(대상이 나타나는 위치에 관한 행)

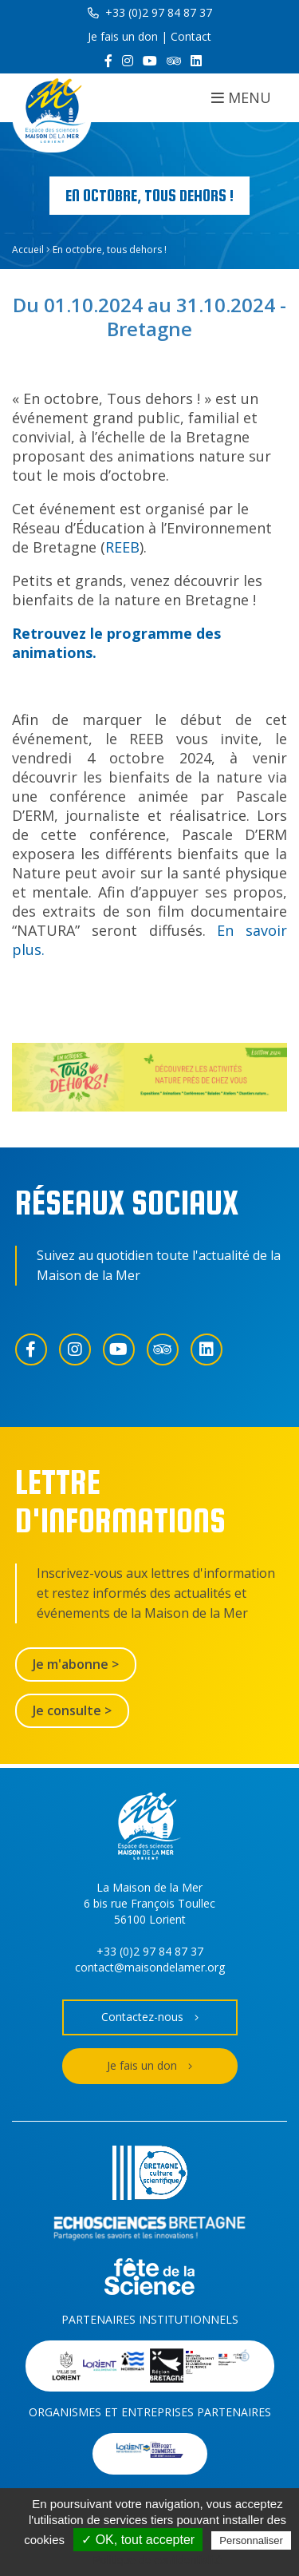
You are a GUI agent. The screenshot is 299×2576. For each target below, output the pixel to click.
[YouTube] (150, 61)
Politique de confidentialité (157, 2560)
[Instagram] (127, 61)
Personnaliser (251, 2540)
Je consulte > (72, 1710)
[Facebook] (108, 61)
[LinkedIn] (196, 61)
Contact (191, 36)
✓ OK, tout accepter (138, 2539)
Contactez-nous (150, 2017)
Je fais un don (123, 36)
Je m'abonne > (76, 1664)
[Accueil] (52, 113)
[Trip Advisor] (174, 61)
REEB (122, 547)
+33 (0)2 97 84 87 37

# 요구 사항
위 데이터에서 "pixel"라는 단어가 포함된 줄을 빠짐없이 골라 옮겨 적으십시오.

# 풀이 아래
You are a GUI agent. The screenshot is 299×2576. For each target below, output the pixel to click.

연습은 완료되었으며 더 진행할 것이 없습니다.